The set up of the particle filter and observation function makes it easy to fit to multiple datastreams within a Bayesian framework. Let us model a disease where a proportion of infected cases pdeath = 0.05 die rather than recover by adding the following lines to the odin code:
## Definition of the time-step and output as "time"
steps_per_day <- user(1)
dt <- 1 / steps_per_day
initial(time) <- 0
update(time) <- (step + 1) * dt
## Core equations for transitions between compartments:
update(S) <- S - n_SI
update(I) <- I + n_SI - n_IR - n_ID
update(R) <- R + n_IR
update(D) <- D + n_ID
## Individual probabilities of transition:
p_SI <- 1 - exp(-beta * I / N) # S to I
p_IR <- 1 - exp(-gamma) # I to R
## Draws from binomial distributions for numbers changing between
## compartments, dealing competing hazards for I -> R and I -> D
n_Ix <- rbinom(I, p_IR * dt)
n_IR <- rbinom(n_Ix, 1 - p_death)
n_ID <- n_Ix - n_IR
n_SI <- rbinom(S, p_SI * dt)
## Total population size
N <- S + I + R
## Initial states:
initial(S) <- S_ini
initial(I) <- I_ini
initial(R) <- 0
initial(D) <- 0
## Convert some cumulative values into incidence:
initial(S_inc) <- 0
initial(D_inc) <- 0
update(S_inc) <- if (step %% steps_per_day == 0) n_SI else S_inc + n_SI
update(D_inc) <- if (step %% steps_per_day == 0) n_ID else D_inc + n_ID
## User defined parameters - default in parentheses:
S_ini <- user(1000)
I_ini <- user(10)
beta <- user(0.2)
gamma <- user(0.1)
p_death <- user(0.05)
Creating a model from this code:
We can simulate some data to fit to, as before. We have also made the case data patchy, so it is missing on some days:
dt <- 0.25
death_data <- read.table("death_data.csv", header = TRUE, sep = ",")

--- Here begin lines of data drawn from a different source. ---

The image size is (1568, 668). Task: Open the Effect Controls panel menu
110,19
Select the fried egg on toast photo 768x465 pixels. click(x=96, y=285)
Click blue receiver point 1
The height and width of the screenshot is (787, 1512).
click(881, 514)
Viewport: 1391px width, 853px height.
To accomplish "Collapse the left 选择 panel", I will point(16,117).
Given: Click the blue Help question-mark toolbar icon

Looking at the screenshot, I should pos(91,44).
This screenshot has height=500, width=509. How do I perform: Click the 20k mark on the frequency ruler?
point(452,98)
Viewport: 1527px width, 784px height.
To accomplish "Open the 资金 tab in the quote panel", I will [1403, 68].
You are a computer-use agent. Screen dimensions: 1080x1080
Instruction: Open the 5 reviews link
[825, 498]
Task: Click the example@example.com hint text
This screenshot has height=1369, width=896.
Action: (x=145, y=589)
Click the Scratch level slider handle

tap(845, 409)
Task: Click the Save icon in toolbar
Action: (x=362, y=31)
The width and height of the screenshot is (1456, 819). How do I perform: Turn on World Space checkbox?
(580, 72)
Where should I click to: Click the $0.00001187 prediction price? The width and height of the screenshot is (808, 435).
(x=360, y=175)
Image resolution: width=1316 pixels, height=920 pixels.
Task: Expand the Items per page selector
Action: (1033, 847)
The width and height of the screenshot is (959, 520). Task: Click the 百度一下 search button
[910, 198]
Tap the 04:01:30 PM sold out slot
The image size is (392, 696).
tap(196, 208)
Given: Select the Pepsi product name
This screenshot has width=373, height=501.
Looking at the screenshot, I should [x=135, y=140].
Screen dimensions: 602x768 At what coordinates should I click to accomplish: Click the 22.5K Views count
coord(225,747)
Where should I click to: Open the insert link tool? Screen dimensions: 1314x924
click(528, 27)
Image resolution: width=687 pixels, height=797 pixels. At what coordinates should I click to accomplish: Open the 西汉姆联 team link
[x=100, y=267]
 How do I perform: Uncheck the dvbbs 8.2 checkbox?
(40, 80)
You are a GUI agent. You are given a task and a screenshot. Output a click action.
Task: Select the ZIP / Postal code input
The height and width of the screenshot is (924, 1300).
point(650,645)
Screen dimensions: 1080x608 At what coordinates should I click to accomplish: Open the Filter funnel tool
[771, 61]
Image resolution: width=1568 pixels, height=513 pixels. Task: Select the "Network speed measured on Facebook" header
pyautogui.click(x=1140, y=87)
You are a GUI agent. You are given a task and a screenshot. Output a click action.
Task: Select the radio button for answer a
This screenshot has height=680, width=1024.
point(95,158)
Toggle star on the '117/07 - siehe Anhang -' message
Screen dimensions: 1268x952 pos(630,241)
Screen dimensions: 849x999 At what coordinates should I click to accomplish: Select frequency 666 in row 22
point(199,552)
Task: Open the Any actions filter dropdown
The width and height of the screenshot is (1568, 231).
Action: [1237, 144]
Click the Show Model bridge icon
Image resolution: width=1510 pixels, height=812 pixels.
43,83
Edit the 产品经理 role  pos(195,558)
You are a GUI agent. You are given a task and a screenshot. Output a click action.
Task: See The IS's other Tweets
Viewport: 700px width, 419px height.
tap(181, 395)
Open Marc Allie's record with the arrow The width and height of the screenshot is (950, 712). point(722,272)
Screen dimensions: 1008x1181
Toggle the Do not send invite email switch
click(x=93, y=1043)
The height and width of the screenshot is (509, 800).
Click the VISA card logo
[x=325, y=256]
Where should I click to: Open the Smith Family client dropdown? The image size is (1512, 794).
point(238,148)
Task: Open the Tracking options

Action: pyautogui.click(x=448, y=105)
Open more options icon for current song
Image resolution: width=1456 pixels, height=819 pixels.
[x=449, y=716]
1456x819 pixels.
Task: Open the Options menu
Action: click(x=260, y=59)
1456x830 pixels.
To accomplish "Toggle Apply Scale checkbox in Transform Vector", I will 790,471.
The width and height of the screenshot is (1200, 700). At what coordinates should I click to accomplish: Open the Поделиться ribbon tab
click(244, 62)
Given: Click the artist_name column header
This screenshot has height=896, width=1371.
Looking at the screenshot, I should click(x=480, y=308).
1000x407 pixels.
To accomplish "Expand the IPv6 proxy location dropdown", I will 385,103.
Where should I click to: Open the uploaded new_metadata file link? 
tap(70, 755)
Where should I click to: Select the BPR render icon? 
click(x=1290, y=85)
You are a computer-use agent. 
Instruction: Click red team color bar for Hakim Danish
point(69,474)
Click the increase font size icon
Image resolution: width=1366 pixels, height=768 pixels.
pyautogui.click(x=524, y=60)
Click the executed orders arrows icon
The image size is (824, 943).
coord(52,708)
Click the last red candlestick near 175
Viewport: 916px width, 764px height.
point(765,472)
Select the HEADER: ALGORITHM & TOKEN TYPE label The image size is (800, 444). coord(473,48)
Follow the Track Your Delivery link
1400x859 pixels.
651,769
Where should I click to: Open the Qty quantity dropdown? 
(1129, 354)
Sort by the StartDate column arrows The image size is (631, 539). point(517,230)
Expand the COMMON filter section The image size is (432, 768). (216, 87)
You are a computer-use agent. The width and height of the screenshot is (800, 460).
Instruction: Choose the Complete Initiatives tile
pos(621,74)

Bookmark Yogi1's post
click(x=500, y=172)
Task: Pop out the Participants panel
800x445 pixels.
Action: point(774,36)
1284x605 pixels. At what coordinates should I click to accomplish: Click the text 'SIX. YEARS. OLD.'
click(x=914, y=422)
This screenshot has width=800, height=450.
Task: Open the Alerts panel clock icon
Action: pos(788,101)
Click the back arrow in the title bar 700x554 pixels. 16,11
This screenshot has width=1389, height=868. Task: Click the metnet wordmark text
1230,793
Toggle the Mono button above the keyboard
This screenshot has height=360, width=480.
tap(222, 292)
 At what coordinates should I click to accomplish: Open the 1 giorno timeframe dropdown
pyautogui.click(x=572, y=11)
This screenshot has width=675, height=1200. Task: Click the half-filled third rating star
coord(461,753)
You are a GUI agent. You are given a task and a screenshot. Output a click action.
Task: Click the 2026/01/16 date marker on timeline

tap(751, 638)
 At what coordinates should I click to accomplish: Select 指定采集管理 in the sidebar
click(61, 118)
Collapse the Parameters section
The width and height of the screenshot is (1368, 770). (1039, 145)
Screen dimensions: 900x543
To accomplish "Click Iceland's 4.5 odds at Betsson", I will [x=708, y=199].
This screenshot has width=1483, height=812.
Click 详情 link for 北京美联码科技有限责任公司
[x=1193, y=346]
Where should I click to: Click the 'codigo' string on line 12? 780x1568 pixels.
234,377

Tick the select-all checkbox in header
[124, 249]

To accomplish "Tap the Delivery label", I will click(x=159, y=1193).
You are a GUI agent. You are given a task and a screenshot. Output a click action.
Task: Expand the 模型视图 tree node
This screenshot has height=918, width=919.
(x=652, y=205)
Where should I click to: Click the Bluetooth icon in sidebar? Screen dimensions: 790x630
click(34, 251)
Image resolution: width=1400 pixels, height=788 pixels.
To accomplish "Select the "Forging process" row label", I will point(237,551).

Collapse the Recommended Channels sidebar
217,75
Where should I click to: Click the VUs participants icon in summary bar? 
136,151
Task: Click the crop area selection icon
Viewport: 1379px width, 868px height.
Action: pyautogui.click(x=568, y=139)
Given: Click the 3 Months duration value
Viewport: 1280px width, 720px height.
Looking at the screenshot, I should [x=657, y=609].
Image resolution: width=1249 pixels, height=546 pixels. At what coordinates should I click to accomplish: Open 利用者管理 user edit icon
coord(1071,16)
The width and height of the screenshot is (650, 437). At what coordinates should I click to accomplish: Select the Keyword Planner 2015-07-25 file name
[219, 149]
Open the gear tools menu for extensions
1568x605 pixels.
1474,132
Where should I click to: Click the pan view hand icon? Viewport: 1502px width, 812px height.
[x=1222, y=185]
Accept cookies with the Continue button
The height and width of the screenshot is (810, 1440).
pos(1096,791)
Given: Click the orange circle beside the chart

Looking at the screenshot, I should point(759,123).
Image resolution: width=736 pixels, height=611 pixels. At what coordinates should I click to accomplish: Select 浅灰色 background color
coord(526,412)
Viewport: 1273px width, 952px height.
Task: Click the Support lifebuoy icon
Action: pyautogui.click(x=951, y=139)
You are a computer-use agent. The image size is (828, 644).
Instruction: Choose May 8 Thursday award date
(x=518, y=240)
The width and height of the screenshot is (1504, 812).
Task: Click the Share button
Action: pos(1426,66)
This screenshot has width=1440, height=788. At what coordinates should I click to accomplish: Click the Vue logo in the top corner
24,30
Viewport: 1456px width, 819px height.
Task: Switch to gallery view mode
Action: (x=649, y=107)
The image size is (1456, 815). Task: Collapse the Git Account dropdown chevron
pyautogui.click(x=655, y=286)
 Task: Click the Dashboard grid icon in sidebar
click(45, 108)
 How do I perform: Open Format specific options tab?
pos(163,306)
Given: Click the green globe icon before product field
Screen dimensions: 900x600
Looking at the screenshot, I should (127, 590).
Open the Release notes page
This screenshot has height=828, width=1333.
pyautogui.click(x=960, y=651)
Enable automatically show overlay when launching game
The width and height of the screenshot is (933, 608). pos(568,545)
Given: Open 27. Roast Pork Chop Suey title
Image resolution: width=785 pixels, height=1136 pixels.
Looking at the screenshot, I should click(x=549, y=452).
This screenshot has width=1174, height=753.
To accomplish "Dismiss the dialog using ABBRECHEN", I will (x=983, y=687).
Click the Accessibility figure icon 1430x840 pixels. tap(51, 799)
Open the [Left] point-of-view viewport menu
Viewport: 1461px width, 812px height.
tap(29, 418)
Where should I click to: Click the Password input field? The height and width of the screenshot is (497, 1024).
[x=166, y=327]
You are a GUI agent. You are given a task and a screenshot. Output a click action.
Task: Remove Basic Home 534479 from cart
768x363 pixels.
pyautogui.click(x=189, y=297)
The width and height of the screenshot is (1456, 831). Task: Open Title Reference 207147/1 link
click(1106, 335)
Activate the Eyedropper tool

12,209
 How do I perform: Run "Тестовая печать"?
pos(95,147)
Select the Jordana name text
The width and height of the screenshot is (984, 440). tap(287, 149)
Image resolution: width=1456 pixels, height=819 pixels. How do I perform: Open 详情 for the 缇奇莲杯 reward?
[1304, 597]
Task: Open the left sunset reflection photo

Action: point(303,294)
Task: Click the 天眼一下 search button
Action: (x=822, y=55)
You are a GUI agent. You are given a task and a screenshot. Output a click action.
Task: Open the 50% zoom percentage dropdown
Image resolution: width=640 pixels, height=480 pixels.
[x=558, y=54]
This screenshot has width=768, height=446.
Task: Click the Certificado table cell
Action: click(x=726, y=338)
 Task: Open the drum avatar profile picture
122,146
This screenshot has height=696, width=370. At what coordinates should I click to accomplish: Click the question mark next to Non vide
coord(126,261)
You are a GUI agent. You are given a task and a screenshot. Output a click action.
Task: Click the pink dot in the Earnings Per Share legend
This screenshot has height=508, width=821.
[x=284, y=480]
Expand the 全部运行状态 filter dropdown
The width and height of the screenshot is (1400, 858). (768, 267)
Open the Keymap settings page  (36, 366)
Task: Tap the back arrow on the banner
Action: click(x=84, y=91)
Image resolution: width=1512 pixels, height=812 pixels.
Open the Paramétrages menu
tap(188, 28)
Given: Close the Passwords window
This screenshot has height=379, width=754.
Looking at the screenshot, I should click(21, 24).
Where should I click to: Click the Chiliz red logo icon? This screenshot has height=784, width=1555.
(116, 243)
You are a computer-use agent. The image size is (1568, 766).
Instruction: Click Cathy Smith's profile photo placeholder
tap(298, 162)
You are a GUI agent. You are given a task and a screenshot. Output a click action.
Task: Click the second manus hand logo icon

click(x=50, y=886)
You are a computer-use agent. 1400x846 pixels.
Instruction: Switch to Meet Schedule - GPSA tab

true_history_deaths <- readRDS("deaths_true_history.rds")
combined_data <- mcstate::particle_filter_data(
death_data,
time = "day",
rate = 1 / dt
)
#> Warning in mcstate::particle_filter_data(death_data, time = "day", rate =
#> 1/dt): 'initial_time' should be provided. I'm assuming '0' which is one time
#> unit before the first time in your data (1), but this might not be appropriate.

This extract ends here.